The vicious Variety piece on Don Lemon: click to read.
Confused Easter Bunnies
Essay of the Week
The Mediterranean
If the Mediterranean Sea were a country, it would be the 10th largest in the world, bigger than any country on its 46,000 kilometres of shoreline and larger than any country in Europe, except the European part of Russia. If you superimposed the Mediterranean over a map of the United States, it would stretch from California to Carolinas, with the Black Sea pushing into Canada.
Twenty countries border the Mediterranean, starting at the top left-hand corner and going clockwise: Spain, France, Monaco, Italy, Slovenia, Croatia, Bosnia and Herzegovina, Montenegro, Albania, Greece, Turkey, Syria, Lebanon, Israel, Palestine, Egypt, Tunisia, Libya, Algeria and Morocco along with two island countries, Malta and Cyprus, If you want to stretch things, Britain owns Gibraltar.
Could those countries be more different? Israel and Libya; Monaco and Turkey; Syria and France, though France once ruled over Syria and Lebanon, which is why some people there still speak French.
Italy has 7,900 kilometres of coastline, including 450 islands, the largest being Sicily and Sardinia. It is surrounded by parts almost of the Mediterranean with different names: the Adriatic Sea, Ionian Sea, Tyrrhenian Sea, Ligurian Sea, Sea of Sardinia and Strait of Sicily. From the open window where I am writing this, I can hear the waves of the Ligurian Sea crashing on the pebble beach. Soothing. There is a small tide, maybe 40 centimetres at most, since the Strait of Gibraltar acts as a choke point into the Atlantic Ocean.

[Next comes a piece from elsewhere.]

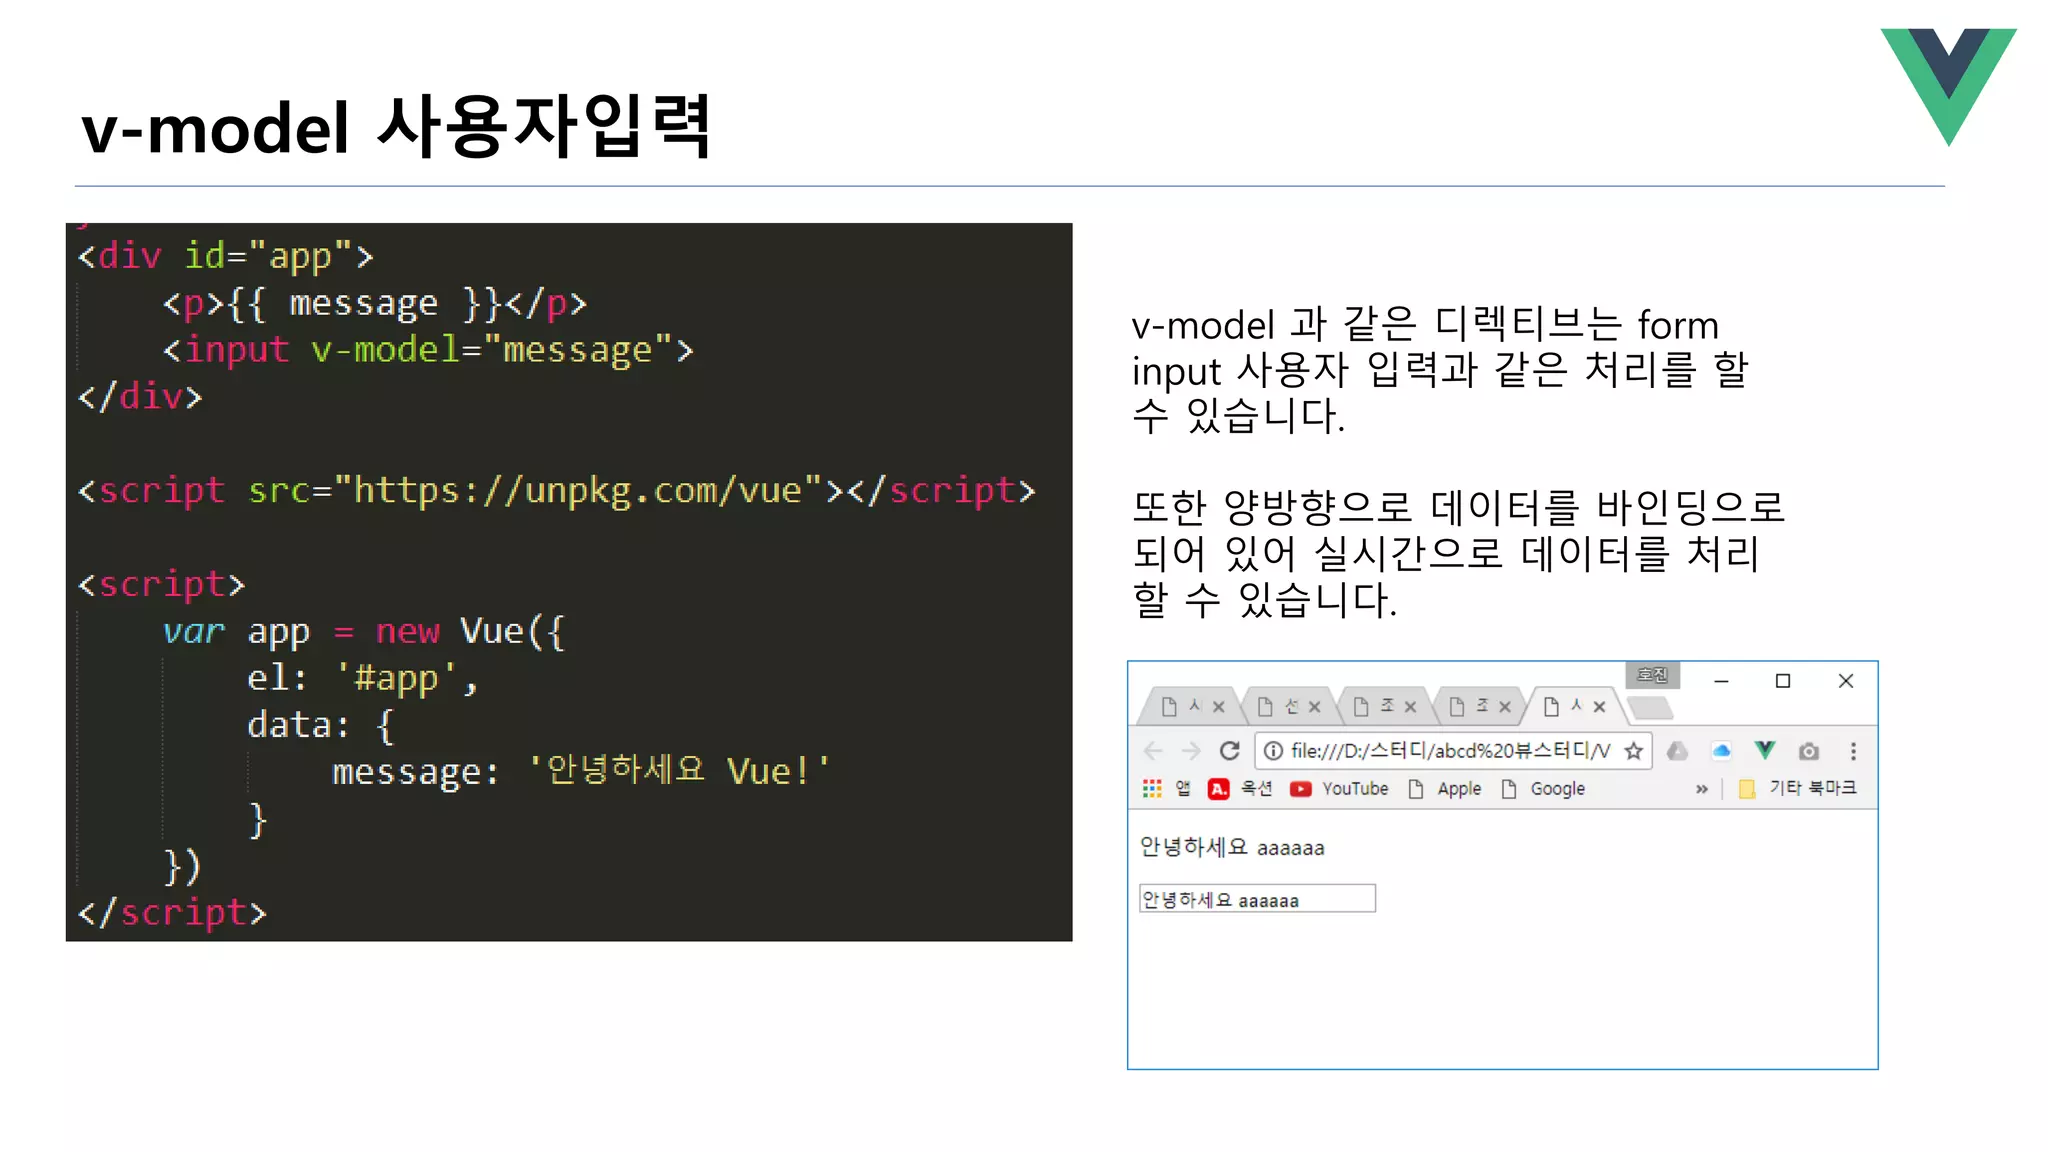Click the browser reload button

There are 191 islands in the Mediterranean, from the largest, Sicily, with an area of almost 26,000 square kilometres – and the top population, 5- million – to tiny, unpopulated Sazan (5.7 square km in size) off the coast of Albania.
Menorca, the smaller sister of Majorca, was a British possession from 1708 to 1802. The island Napoleon was first exiled to gave birth to a Palindrome: Able was I, ere I saw Elba. Capri is the beautiful but tourist-jammed island off Naples and the place where Emperor Tiberius tossed his young male lovers off a cliff once he was finished with them.
Once upon a time, the Roman Empire ruled over all the land surrounding the Mediterranean and beyond. Rome reached its peak in 117 AD, but it lasted for another 359 years in the west, and the Eastern Empire, Byzantium, had 1336 years to go before the Ottomans took Constantinople, something that Attila the Hun couldn't manage.
There are three volcanoes in the Mediterranean, all of them in Italy: Vesuvius, off Naples, the most famous that in 79 AD smothered Pompeii and Herculaneum and killed Pliny the Elder, while his 17-year-old son, Pliny the Younger, aka Gaius Plinius Caecilius Secundus, watched from across the bay and later wrote an eyewitness account. When we stayed in the seaside town of Tropea in Calabria, so far south it is in the instep of the boot, you could see Stromboli at night.
Mount Etna, beside Taormina, last made famous in White Lotus, is the most active volcano in Italy and one of the most active in the world. It is always spewing lava, and we watched its spectacular light show on the nights we spent in Taormina.
There are said to be almost half a billion people who live in the countries ringing the Mediterranean. And they eat a lot of fish. There are thousands of places, big and small, where fishermen head out. There are special boats for hunting swordfish, with towers to spot them and then a narrow extended bit at the prow to spear them
The Mediterranean is being overfished, and a United Nations study tut-tutted about illegal fishing. It's still going on. One problem is the use of tight nets that capture even the smallest fish. But wherever I have eaten in seaside eateries from Turkey to Spain, fresh fish is always on the menu. Once in Majorca, I saw a restaurant worker in tiny Porto Petro pluck a live octopus from the shallows, not 20 steps from the restaurant tables.
The fish also have to deal with shipping in the Mediterranean. As we were reminded of when the giant container ship got stuck in the Suez Canal, the great shortcut to and from Asia.
That said, tonight I will dine in a seaside restaurant and maybe have fish. I did last night.